::: Excerpted records :::

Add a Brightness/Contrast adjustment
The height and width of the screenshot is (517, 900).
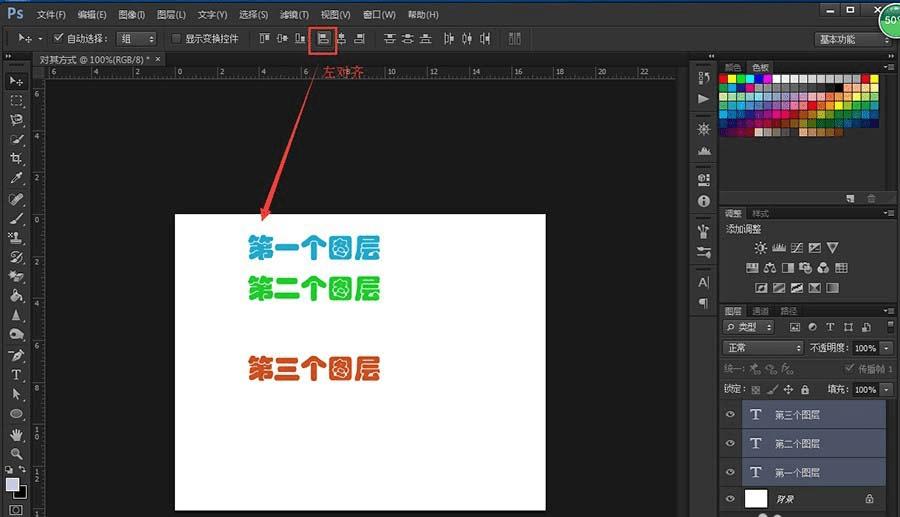point(761,248)
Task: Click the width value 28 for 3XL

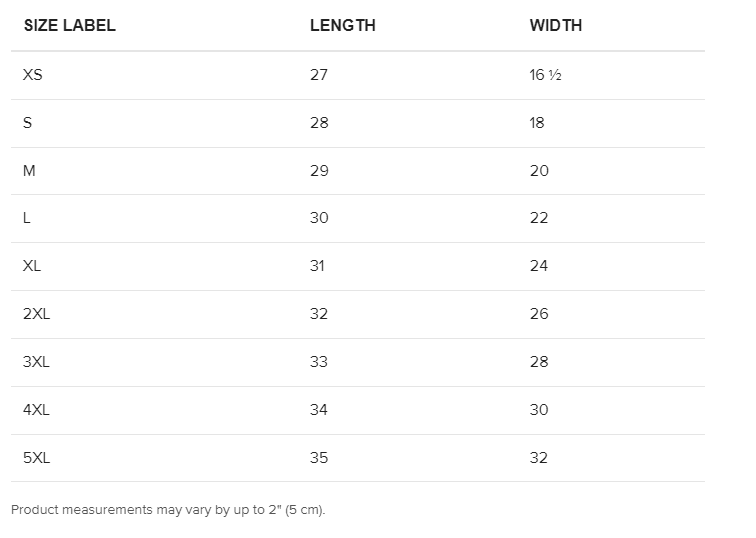Action: click(539, 362)
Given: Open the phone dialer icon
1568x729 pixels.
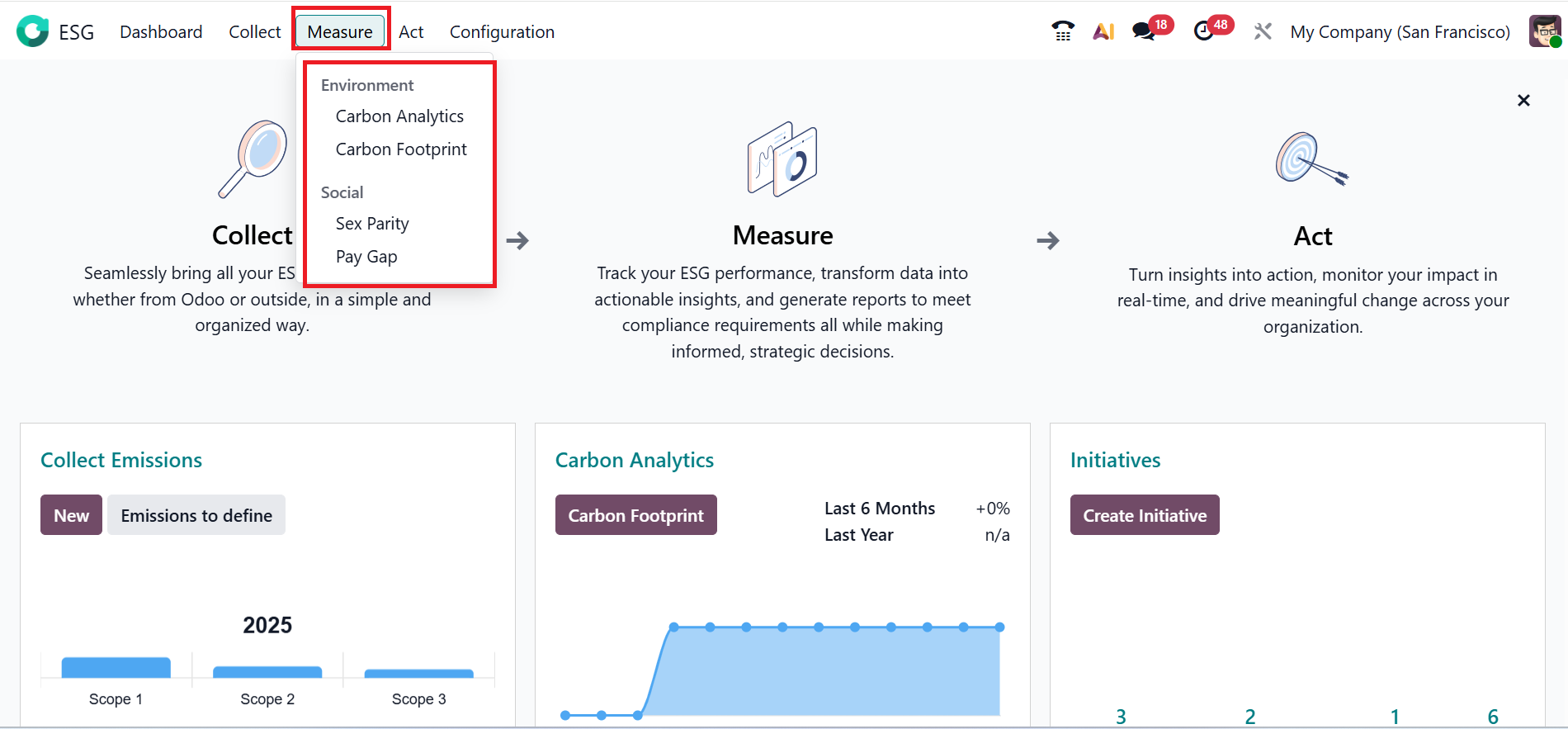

:::

The task:
All records should be output exactly, with the pictures left out.

Final answer:
Add a Brightness/Contrast adjustment
The height and width of the screenshot is (517, 900).
point(761,248)
Task: Click the width value 28 for 3XL

Action: click(539, 362)
Given: Open the phone dialer icon
1568x729 pixels.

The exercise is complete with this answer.